NIH recently funded a study that proudly proclaimed the benefits of a massage to athletes after exercise.
Yes, that's right, your tax dollars helped conclude that a Swedish massage -- combining long strokes, kneading and friction techniques on muscles and various movements of joints -- can make you feel better after working out.
Granted, the researchers didn't use humans for this study. Instead they used sedated rabbits. The grant is part of a larger research program at Ohio State University and officials there said they can't break out how much money from NIH went to this specific research.
Random Sex: Men More Likely
Also in the category of things scientists have spent money to determine: Men are much more likely than women to have random sexual encounters.
In a 1989 study by two state college professors, titled Gender Differences in Receptivity to Sexual Offers and published in the Journal of Psychology and Human Sexuality, men and women were asked to randomly approach strangers of the opposite sex on a college campus and say: "I have been noticing you around campus. I find you to be very attractive," and then invite the strangers to have sex.
Guess what? "The great majority of men were willing to have a sexual liaison with the women who approached them," the study determined. "Not one woman agreed to a sexual liaison."
Abrahams said there's some questions that people really want answered, but there "are also a lot of studies that, to me, don't seem to be done for any reason."
Referencing the random sex study, he said, "It's still hard to figure out: What did they hope to learn by this?"
But he also cautioned that just because a study seems frivolous doesn't mean that it doesn't have any merit -- it might just be hard to understand the value now. Scientists who worked on electricity, the telephone or the Internet planned and studied for years before the fruits of their labor were realized.
The rules of science dictate that even the most common sense understanding must be proved, including things that sound logical or appear to be common sense.

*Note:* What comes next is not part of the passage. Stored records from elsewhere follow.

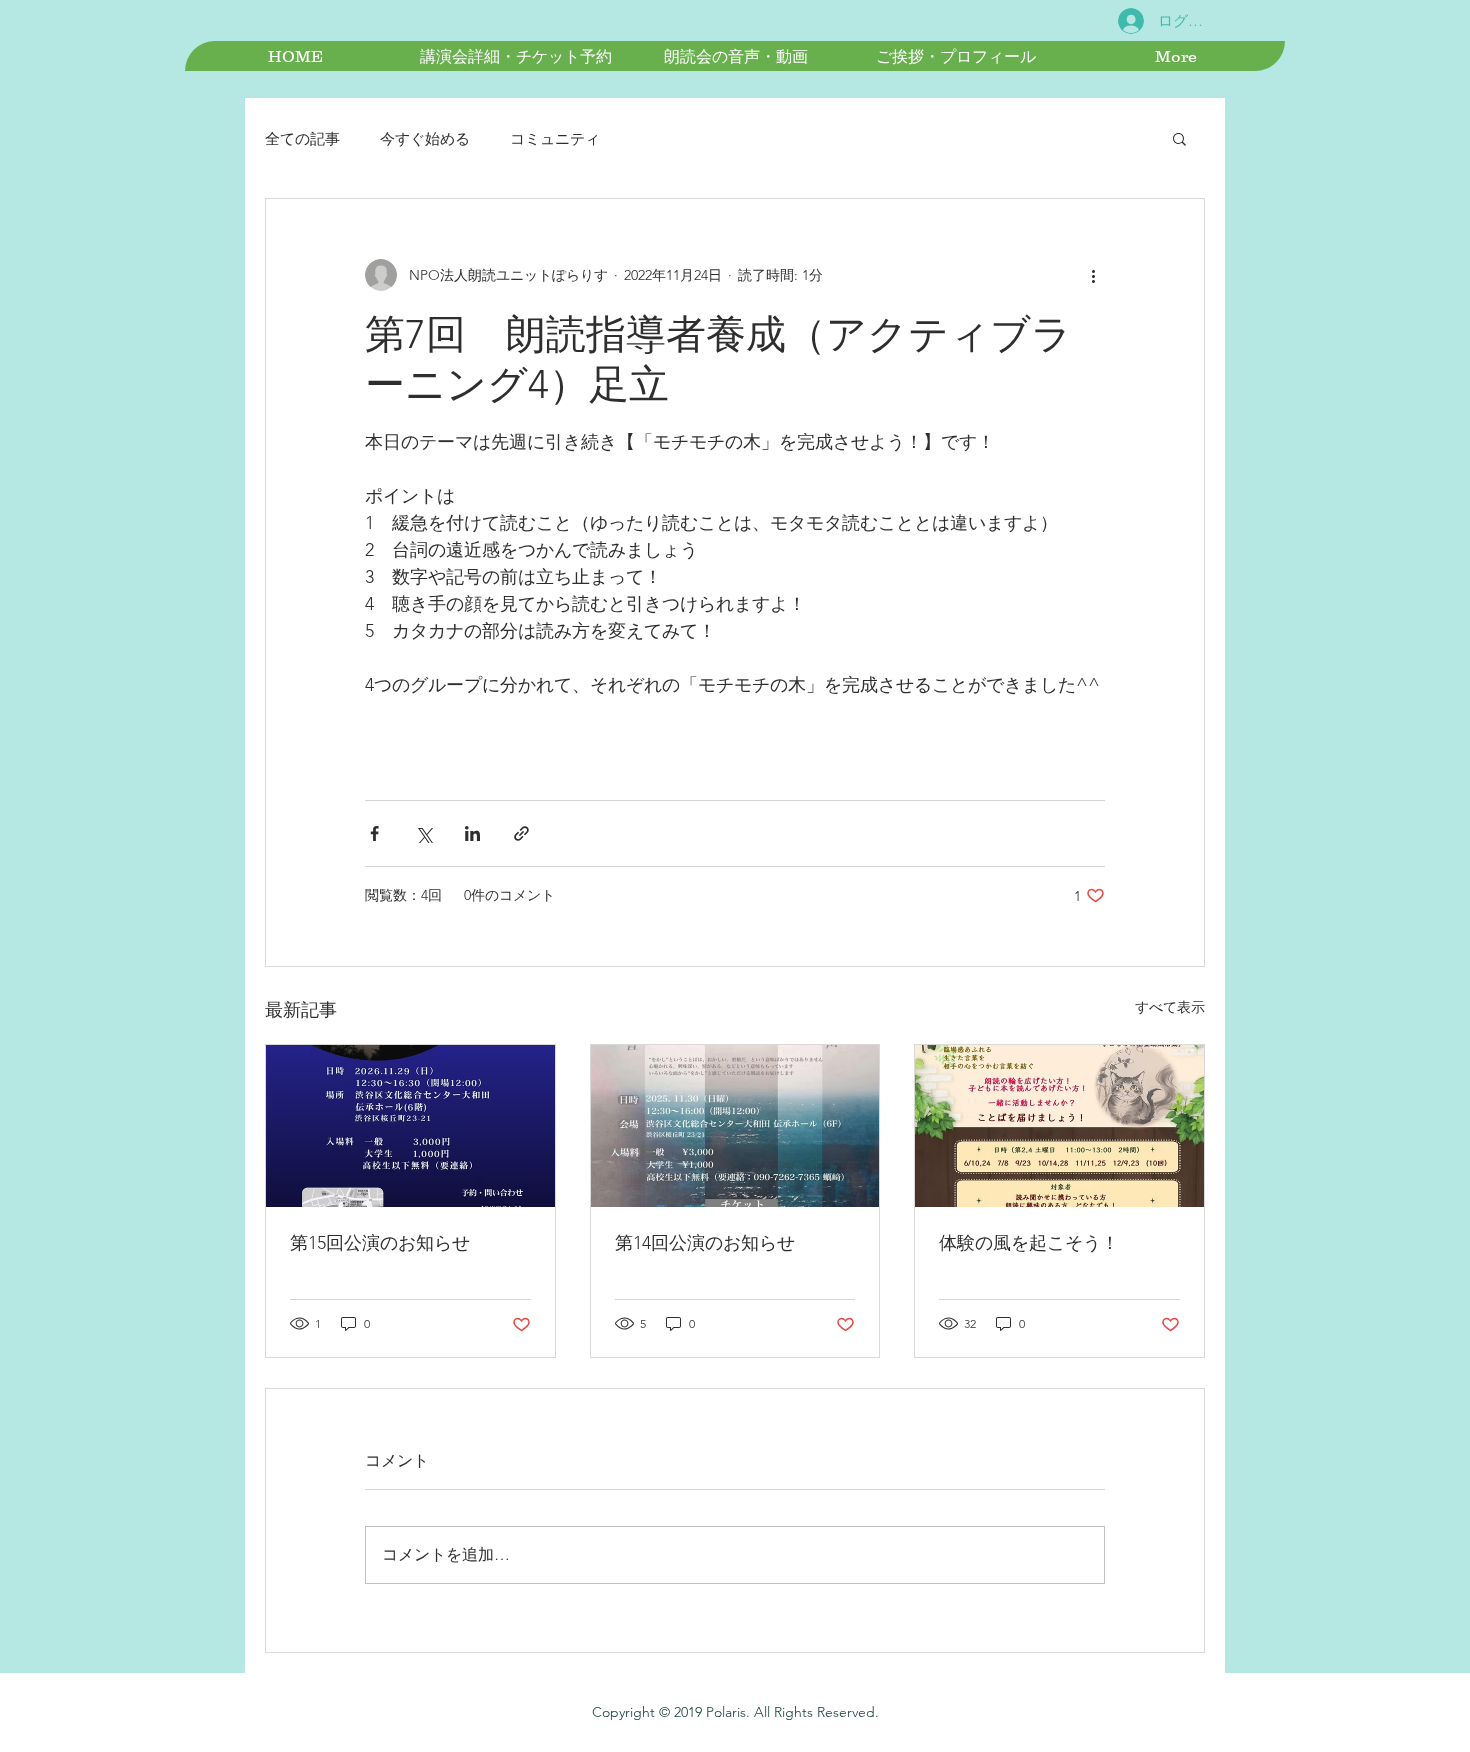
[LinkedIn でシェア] (472, 833)
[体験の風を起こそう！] (1059, 1126)
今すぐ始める (425, 138)
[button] (1179, 138)
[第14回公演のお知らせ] (735, 1126)
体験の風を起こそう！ (1029, 1243)
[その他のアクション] (1093, 275)
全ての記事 (302, 138)
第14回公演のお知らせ (705, 1243)
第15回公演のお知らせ (380, 1243)
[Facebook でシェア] (374, 833)
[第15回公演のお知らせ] (410, 1126)
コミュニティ (555, 138)
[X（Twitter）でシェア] (423, 833)
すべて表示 (1170, 1007)
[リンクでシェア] (521, 833)
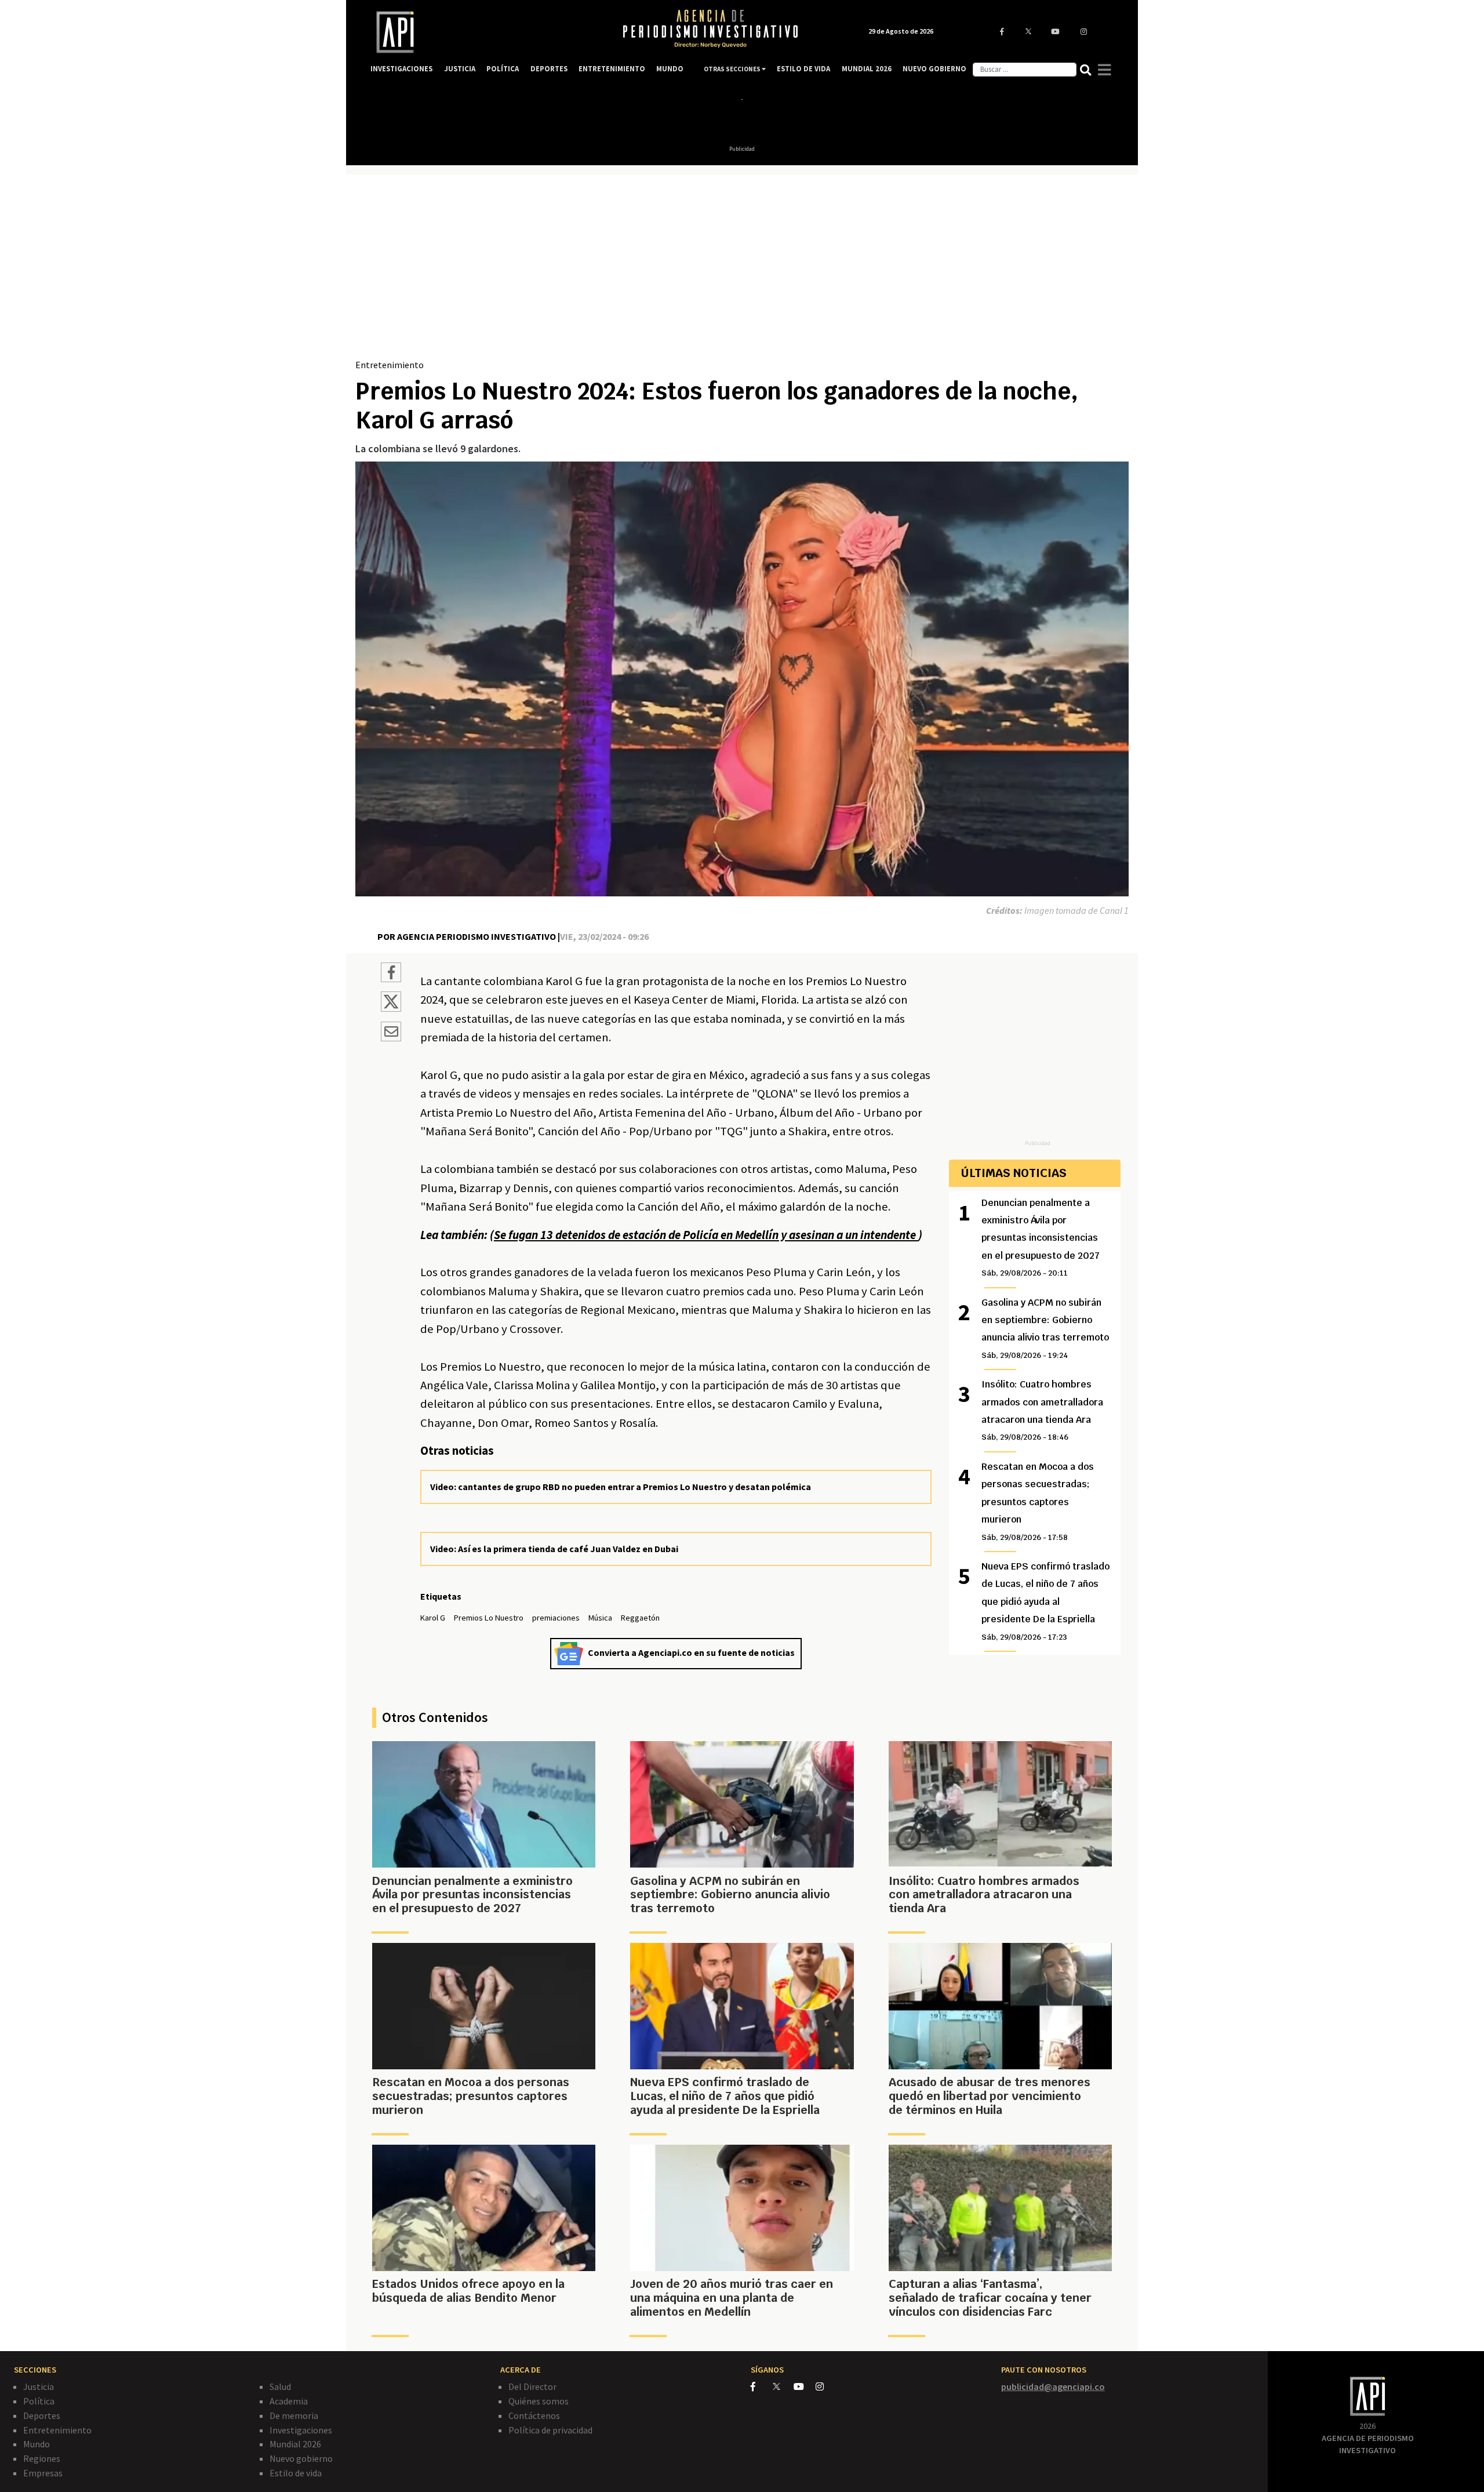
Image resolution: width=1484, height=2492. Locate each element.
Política (38, 2401)
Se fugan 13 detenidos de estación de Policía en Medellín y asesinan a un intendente (706, 1235)
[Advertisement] (742, 271)
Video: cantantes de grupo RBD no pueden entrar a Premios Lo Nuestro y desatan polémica (621, 1486)
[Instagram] (826, 2386)
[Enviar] (391, 1033)
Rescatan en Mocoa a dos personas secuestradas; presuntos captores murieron (1037, 1501)
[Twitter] (782, 2386)
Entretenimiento (389, 364)
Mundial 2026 (295, 2444)
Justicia (38, 2386)
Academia (289, 2401)
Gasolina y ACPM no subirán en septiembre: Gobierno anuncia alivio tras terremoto (1045, 1328)
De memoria (294, 2415)
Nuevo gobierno (301, 2458)
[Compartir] (391, 974)
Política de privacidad (550, 2430)
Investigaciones (301, 2430)
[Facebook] (762, 2386)
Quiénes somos (538, 2401)
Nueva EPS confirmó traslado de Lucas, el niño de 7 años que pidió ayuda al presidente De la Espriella (1045, 1601)
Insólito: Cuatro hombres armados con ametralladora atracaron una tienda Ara (1042, 1410)
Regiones (41, 2458)
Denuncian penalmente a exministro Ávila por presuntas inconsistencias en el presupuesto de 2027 (1040, 1237)
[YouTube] (805, 2386)
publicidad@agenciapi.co (1053, 2386)
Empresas (43, 2473)
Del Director (532, 2386)
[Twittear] (391, 1008)
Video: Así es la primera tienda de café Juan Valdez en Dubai (554, 1548)
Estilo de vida (296, 2473)
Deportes (41, 2415)
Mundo (36, 2444)
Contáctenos (534, 2415)
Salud (280, 2386)
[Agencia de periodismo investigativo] (484, 32)
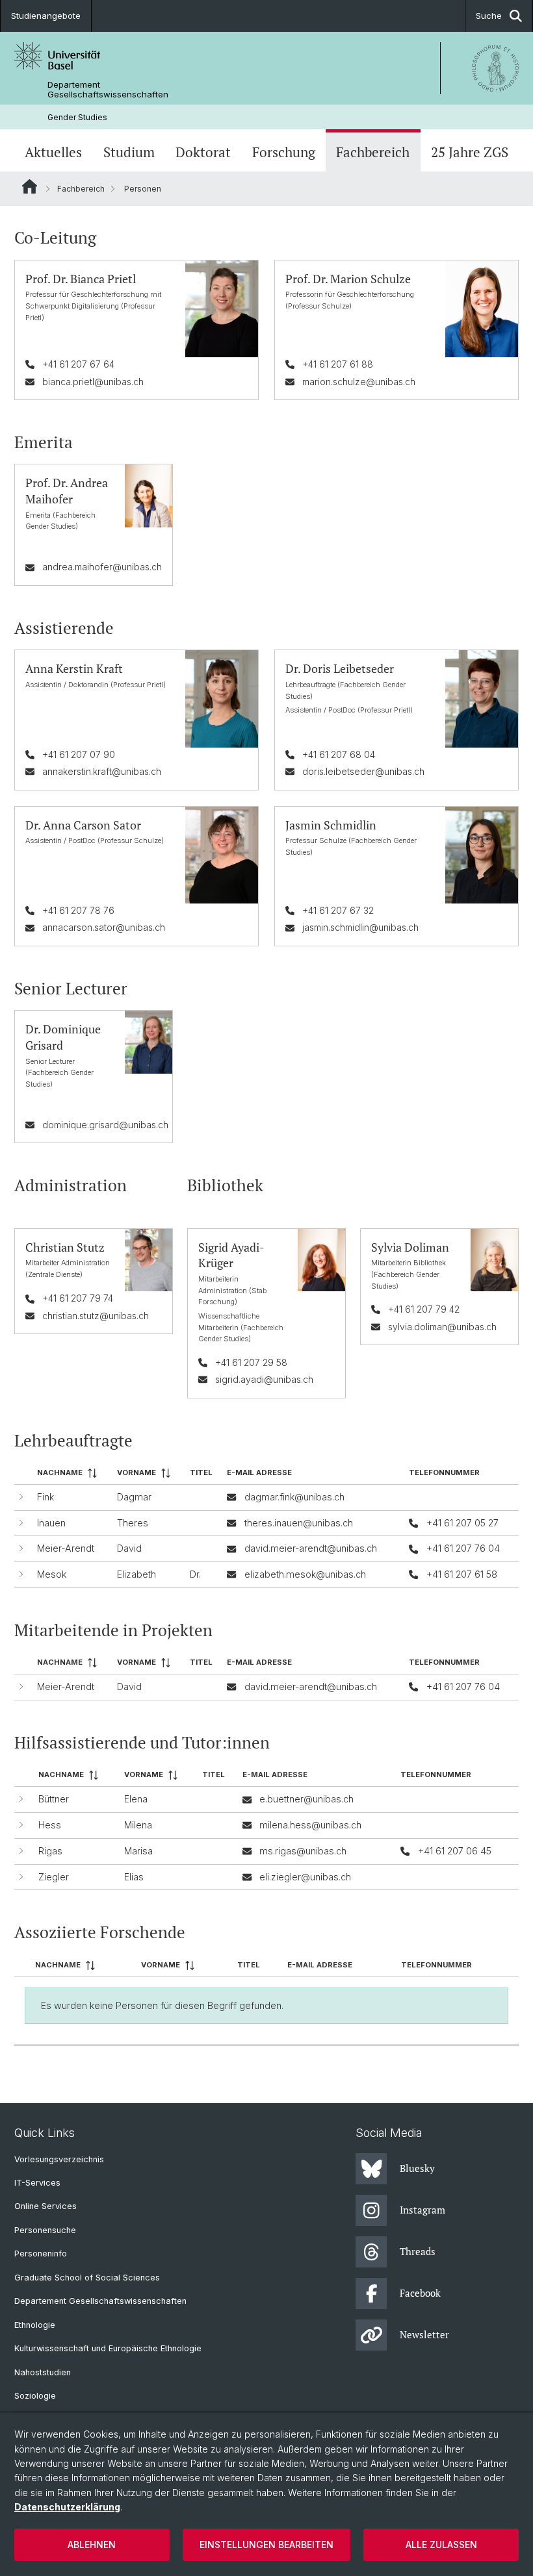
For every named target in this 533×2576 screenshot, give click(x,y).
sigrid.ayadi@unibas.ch (264, 1379)
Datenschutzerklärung (67, 2506)
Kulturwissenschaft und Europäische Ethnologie (108, 2348)
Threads (418, 2251)
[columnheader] (72, 1473)
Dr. (195, 1574)
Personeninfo (40, 2253)
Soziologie (35, 2396)
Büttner (53, 1798)
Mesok (51, 1574)
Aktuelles (53, 152)
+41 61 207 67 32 (338, 910)
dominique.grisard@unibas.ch (105, 1124)
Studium (129, 152)
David (129, 1548)
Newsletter (424, 2334)
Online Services (45, 2206)
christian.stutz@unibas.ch (95, 1315)
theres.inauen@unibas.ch (298, 1522)
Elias (134, 1876)
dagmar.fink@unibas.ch (294, 1496)
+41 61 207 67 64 (78, 364)
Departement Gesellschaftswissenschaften (107, 89)
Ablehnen (92, 2544)
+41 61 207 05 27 (462, 1522)
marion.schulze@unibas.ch (358, 381)
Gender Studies (77, 117)
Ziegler (53, 1876)
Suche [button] (489, 15)
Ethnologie (34, 2325)
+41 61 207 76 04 (463, 1548)
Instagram (422, 2209)
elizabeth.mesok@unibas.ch (305, 1574)
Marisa (138, 1850)
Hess (49, 1824)
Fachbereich (373, 152)
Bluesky (417, 2168)
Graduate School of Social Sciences (87, 2277)
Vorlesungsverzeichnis (59, 2159)
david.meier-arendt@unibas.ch (310, 1548)
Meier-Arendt (65, 1548)
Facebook (420, 2292)
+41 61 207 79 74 (77, 1298)
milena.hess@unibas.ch (310, 1824)
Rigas (50, 1850)
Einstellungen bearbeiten (266, 2544)
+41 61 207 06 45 (454, 1850)
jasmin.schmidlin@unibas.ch (360, 927)
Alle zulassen (441, 2544)
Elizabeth (136, 1574)
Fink (45, 1496)
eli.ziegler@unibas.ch (305, 1876)
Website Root (29, 186)
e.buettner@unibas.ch (306, 1798)
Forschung (283, 152)
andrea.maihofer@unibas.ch (102, 566)
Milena (138, 1824)
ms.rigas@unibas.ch (302, 1850)
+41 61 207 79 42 (424, 1309)
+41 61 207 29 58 (251, 1362)
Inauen (51, 1522)
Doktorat (203, 152)
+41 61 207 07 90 (78, 754)
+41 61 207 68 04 (338, 754)
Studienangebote (46, 15)
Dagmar (134, 1496)
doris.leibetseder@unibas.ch (363, 771)
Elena (136, 1798)
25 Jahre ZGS (469, 152)
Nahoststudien (42, 2372)
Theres (132, 1522)
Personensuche (45, 2230)
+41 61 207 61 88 (337, 364)
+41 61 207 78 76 (78, 910)
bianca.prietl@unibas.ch (93, 381)
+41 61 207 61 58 (461, 1574)
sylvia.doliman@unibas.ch (442, 1326)
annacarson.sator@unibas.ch (103, 927)
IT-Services (37, 2183)
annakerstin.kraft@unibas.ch (101, 771)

"People study things because they are trying to understand things they don't," Abrahams said. "There are often a lot of problems that seem trivial, unless you happen to encounter it. If you or a relative get that disease, then it becomes the most important thing in the world."
Beer Goggles Really Exist
And don't think that this is just a U.S. epidemic.
Across the pond in Great Britain -- home to roughly 58,000 pubs -- a researcher just published a study that determined that, when drunk, women find men more attractive.
Marcus Munafo, a researcher in experimental psychology at the University of Bristol in England, funded his study through a $60,000 grant from the Alcohol Education and Research and Council, a group founded by the British Parliament.
Munafo concluded that with just a little bit of alcohol consumed in a short period of time, people find others roughly 10 percent more attractive than when they are sober.
The results of the study indicate that as little as a large glass of wine or a pint-and-a-half of beer is enough to make the girl or guy sitting on the bar stool next to you appear more attractive than you might otherwise think.
Munafo said the research is part of a wider program of studies looking at how alcohol modifies face perception and "cost almost nothing." He said his research is really focused on the behaviors that are more common after drinking, such as unsafe sex or violence.
"Our hypothesis," he said, "is that this might in part be because we begin to process emotional cues in faces differently after we've consumed alcohol."